▸ **Stored entries**
* * *

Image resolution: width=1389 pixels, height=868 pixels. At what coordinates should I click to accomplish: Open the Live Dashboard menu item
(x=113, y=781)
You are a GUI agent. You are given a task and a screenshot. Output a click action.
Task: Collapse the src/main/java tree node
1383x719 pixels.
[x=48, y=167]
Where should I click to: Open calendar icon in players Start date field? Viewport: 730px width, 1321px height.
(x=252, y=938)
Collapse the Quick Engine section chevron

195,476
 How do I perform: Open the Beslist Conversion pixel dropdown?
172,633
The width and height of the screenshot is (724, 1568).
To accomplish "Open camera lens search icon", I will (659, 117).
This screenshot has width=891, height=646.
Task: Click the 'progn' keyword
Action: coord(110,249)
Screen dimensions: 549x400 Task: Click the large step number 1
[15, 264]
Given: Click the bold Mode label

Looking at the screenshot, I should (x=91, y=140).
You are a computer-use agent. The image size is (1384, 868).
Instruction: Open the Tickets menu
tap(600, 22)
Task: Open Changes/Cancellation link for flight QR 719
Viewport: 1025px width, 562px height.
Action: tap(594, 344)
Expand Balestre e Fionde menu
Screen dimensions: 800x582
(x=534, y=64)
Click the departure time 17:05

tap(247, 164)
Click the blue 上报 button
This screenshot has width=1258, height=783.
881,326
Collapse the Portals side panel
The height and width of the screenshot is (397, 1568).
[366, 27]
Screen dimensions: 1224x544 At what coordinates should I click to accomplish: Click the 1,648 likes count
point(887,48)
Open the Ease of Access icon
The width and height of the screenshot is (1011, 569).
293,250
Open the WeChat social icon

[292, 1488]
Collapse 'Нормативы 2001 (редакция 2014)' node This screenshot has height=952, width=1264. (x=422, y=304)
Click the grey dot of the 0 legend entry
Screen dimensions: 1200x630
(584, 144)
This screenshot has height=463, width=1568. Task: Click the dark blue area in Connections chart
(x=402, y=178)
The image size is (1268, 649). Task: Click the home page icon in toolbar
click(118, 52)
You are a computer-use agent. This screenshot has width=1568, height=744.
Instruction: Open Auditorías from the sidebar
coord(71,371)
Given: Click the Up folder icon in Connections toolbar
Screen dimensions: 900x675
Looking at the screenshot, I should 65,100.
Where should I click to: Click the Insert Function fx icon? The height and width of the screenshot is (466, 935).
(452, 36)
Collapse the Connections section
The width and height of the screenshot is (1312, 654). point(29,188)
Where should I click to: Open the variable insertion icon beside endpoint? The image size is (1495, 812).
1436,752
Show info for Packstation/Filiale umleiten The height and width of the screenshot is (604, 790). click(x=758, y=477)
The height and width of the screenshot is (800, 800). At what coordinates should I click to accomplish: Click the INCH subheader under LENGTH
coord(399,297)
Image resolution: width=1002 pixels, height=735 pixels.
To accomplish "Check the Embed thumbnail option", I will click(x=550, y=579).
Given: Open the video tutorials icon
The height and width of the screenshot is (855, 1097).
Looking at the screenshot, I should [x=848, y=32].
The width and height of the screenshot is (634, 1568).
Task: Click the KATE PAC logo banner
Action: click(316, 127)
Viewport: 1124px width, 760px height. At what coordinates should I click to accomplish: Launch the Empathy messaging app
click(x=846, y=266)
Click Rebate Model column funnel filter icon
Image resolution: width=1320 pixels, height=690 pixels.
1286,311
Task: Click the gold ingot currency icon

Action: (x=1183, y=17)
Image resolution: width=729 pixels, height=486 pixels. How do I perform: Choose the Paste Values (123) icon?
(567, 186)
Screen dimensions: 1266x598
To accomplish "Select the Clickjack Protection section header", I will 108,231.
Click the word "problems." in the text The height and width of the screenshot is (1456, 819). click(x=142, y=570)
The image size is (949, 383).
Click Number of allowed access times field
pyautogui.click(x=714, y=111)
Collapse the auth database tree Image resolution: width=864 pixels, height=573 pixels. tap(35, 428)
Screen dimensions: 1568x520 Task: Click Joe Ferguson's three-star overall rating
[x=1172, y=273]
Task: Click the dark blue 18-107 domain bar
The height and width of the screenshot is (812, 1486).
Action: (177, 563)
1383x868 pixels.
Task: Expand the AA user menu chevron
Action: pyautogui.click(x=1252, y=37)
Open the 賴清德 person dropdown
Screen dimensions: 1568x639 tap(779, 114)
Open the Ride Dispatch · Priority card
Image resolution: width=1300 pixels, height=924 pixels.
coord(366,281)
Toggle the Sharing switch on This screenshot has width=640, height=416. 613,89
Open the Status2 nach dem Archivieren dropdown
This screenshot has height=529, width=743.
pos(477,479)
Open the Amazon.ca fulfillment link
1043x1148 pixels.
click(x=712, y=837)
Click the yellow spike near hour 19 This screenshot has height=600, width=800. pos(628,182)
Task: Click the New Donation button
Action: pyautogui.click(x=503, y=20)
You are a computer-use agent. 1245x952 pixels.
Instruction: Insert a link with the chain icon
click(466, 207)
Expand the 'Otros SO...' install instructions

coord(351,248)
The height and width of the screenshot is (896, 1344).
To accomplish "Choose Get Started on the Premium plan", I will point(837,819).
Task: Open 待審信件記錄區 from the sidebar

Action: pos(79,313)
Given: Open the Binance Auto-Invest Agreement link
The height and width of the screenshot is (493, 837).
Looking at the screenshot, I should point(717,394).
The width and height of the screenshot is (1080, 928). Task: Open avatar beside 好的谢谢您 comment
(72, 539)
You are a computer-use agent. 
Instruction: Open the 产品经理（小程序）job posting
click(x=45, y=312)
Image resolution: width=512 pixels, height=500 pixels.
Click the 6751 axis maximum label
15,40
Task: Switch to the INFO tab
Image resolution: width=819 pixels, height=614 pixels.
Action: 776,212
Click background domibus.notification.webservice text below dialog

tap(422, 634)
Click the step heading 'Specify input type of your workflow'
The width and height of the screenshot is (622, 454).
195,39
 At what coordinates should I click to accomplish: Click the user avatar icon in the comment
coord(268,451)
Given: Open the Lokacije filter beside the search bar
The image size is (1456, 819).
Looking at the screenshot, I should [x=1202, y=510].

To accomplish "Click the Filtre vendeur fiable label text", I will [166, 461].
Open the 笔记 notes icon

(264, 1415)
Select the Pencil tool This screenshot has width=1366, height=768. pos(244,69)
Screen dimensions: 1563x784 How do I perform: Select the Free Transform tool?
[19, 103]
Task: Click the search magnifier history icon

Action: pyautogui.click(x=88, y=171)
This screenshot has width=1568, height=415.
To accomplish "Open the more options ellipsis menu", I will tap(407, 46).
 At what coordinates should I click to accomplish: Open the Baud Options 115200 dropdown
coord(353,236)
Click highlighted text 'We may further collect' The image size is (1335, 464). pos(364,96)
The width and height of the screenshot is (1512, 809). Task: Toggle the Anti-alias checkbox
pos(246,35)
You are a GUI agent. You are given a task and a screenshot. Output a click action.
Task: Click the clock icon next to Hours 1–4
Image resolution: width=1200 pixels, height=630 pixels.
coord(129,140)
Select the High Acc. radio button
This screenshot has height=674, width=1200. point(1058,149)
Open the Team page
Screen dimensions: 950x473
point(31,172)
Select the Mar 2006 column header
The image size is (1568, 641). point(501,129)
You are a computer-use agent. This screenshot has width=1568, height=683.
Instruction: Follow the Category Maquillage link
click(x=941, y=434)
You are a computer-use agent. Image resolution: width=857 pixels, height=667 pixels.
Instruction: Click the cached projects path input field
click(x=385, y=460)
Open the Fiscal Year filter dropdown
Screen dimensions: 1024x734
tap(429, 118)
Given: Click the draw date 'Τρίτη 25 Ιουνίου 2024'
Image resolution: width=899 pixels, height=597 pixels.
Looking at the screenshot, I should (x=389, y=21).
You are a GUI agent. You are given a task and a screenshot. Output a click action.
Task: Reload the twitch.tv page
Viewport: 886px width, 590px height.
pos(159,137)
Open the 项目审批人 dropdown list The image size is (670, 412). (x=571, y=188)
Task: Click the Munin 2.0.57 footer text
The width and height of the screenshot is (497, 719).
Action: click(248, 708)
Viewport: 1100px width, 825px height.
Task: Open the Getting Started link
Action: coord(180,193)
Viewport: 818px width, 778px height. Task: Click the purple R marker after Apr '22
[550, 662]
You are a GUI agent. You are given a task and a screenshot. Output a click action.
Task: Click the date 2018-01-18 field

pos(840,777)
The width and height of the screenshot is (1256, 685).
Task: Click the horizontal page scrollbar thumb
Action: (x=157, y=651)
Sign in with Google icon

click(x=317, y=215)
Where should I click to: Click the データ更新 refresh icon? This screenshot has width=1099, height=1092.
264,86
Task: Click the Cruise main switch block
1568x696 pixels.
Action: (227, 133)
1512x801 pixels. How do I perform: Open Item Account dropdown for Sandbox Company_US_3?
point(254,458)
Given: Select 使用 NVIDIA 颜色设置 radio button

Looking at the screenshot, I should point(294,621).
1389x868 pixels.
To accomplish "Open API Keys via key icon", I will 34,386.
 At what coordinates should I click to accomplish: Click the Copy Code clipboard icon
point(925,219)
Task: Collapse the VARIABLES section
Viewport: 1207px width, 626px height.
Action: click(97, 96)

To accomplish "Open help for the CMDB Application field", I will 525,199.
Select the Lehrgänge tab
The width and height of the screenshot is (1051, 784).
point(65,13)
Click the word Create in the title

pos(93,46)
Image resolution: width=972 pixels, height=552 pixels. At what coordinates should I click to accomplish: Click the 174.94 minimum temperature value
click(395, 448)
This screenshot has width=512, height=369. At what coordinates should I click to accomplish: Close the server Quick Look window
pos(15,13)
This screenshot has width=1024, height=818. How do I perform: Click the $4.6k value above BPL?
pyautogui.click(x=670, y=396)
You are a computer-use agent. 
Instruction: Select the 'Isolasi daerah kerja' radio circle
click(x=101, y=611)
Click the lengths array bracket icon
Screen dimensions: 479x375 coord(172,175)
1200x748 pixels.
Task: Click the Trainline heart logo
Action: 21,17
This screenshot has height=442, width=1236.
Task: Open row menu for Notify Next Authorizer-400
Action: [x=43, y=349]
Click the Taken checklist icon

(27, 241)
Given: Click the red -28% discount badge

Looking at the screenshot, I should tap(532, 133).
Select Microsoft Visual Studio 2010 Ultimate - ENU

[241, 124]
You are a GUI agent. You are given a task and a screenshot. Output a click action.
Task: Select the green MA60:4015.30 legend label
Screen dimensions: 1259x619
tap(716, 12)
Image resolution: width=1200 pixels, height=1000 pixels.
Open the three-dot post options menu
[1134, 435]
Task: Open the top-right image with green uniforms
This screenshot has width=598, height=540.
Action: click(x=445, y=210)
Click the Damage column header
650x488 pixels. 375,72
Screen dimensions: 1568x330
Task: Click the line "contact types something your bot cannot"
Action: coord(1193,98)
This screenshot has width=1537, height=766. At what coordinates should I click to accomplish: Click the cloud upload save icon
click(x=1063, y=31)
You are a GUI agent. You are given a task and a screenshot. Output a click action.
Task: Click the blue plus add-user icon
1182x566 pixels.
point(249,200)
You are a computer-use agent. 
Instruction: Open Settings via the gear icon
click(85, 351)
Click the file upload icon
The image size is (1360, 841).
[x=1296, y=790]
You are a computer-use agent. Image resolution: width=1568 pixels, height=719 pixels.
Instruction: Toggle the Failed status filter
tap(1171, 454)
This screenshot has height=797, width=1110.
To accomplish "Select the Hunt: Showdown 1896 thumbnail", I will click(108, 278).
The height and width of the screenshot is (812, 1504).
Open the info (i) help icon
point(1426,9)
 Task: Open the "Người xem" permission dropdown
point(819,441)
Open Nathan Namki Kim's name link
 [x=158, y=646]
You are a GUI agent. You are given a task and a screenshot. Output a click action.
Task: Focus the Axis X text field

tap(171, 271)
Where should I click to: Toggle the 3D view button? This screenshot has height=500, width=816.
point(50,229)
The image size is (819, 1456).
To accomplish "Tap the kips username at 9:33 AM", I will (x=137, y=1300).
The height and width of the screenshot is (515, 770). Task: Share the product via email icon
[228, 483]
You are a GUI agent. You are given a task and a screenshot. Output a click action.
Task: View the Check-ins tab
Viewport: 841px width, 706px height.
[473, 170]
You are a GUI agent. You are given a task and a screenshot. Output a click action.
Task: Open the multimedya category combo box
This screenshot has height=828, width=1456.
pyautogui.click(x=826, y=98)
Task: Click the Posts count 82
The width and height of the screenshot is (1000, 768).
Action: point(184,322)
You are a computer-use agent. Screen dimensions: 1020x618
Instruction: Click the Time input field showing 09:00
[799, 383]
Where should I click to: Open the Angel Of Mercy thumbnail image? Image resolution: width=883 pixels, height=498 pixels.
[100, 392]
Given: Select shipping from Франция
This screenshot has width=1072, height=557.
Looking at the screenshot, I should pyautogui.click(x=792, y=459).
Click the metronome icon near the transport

* * *

▸ **Exercise**
Return, line for line and unchanged, the data from its first line through the line containing "The width and height of the screenshot is (724, 1568).".

▸ **Answer space**
Image resolution: width=1389 pixels, height=868 pixels. At what coordinates should I click to accomplish: Open the Live Dashboard menu item
(x=113, y=781)
You are a GUI agent. You are given a task and a screenshot. Output a click action.
Task: Collapse the src/main/java tree node
1383x719 pixels.
[x=48, y=167]
Where should I click to: Open calendar icon in players Start date field? Viewport: 730px width, 1321px height.
(x=252, y=938)
Collapse the Quick Engine section chevron

195,476
 How do I perform: Open the Beslist Conversion pixel dropdown?
172,633
The width and height of the screenshot is (724, 1568).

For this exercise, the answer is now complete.